欧米のがん研究では、豚肉や牛肉などの赤肉や加工肉には「人に対して発がん性がある」と判定。また、食物繊維を1日10g未満しか摂取していない人たちで大腸がんリスクが高くなったと報告されている 出所=『腸内細菌の科学

そして、飲酒は確実に、肥満はほぼ確実に大腸がん発症のリスクを上げると評価されています。ほかにも欧米の疫学研究によると、人工甘味料を用いたダイエット飲料の摂取が多いことがリスクになると出ています。

腸内の硫化水素によってがん細胞が増える?

こういった食品がリスクになるのは、加工肉やダイエット飲料に含まれる成分が腸内細菌に影響を与えて、腸内で硫化水素が増えるからではないかと考えられています。
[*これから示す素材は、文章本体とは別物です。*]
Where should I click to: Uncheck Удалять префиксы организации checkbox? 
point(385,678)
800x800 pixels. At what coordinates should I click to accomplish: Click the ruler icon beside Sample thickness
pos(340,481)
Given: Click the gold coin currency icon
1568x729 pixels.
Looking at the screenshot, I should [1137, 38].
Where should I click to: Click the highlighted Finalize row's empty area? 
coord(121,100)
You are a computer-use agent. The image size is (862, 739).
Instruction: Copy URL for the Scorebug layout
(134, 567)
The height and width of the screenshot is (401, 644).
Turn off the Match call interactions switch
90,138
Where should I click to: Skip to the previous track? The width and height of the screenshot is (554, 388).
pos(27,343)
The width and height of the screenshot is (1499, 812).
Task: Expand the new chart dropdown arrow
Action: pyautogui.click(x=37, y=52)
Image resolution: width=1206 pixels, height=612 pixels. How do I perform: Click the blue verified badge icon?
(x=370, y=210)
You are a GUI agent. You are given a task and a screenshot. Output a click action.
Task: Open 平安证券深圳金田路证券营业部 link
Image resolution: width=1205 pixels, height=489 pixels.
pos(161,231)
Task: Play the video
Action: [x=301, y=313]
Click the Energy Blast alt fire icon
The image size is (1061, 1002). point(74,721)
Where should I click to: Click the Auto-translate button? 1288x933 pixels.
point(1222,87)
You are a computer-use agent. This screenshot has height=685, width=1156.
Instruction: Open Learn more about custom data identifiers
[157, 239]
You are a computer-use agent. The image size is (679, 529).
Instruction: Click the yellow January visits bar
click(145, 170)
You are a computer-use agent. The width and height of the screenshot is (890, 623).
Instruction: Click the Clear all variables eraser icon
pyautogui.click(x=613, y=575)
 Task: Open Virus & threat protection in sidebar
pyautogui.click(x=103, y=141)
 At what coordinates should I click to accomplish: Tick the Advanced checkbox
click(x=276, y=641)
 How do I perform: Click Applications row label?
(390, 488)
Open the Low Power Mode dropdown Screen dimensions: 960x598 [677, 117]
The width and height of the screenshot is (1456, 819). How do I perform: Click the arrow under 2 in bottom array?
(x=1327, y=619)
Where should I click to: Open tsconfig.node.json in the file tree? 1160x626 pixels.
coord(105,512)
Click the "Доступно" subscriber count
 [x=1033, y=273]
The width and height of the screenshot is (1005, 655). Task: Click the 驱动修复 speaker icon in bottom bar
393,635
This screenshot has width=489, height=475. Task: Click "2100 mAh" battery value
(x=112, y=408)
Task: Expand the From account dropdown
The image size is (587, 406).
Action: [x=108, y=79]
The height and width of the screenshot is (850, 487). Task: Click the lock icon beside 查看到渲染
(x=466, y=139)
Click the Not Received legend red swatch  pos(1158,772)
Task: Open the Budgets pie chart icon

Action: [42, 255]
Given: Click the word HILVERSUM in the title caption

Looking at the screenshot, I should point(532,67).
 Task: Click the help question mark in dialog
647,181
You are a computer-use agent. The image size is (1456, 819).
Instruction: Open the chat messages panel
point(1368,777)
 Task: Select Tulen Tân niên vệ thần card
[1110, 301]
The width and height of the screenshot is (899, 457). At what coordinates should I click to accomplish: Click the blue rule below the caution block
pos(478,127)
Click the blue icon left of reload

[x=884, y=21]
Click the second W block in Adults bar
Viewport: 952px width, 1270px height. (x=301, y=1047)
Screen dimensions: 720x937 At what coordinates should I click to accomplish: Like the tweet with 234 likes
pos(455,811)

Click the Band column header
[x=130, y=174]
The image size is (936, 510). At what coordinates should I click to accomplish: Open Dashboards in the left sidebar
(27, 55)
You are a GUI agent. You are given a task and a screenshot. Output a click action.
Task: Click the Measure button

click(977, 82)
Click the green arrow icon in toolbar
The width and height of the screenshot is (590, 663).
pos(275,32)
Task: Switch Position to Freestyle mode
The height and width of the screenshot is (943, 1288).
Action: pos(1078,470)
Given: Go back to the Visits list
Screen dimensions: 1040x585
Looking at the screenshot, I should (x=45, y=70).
大腸発がんと硫化水素に関しては重要な点がいくつか明らかになっていて、硫化水素の濃度が高いほどがん細胞が増殖しやすいようです。

腸内の硫化水素には腸の上皮細胞がつくり出す内因性のものと、腸内細菌がつくり出す外因性のものがあり、化学的には同一の物質です。大腸がん細胞では硫化水素を合成するいくつかの遺伝子の発現が亢進し、自ら腸内の硫化水素を増やしているなど、がん増殖における硫化水素ならびにその関連活性種のシグナル伝達への役割については、今まさに多くの研究が進められています。

一方、外因性の硫化水素は、腸内細菌の中でも硫酸塩やタウリンを基に硫酸還元菌が生成することが知られています。タウリンは、肝臓から分泌されるタウリン抱合型胆汁酸から遊離するタウリンの比率が多いとされています。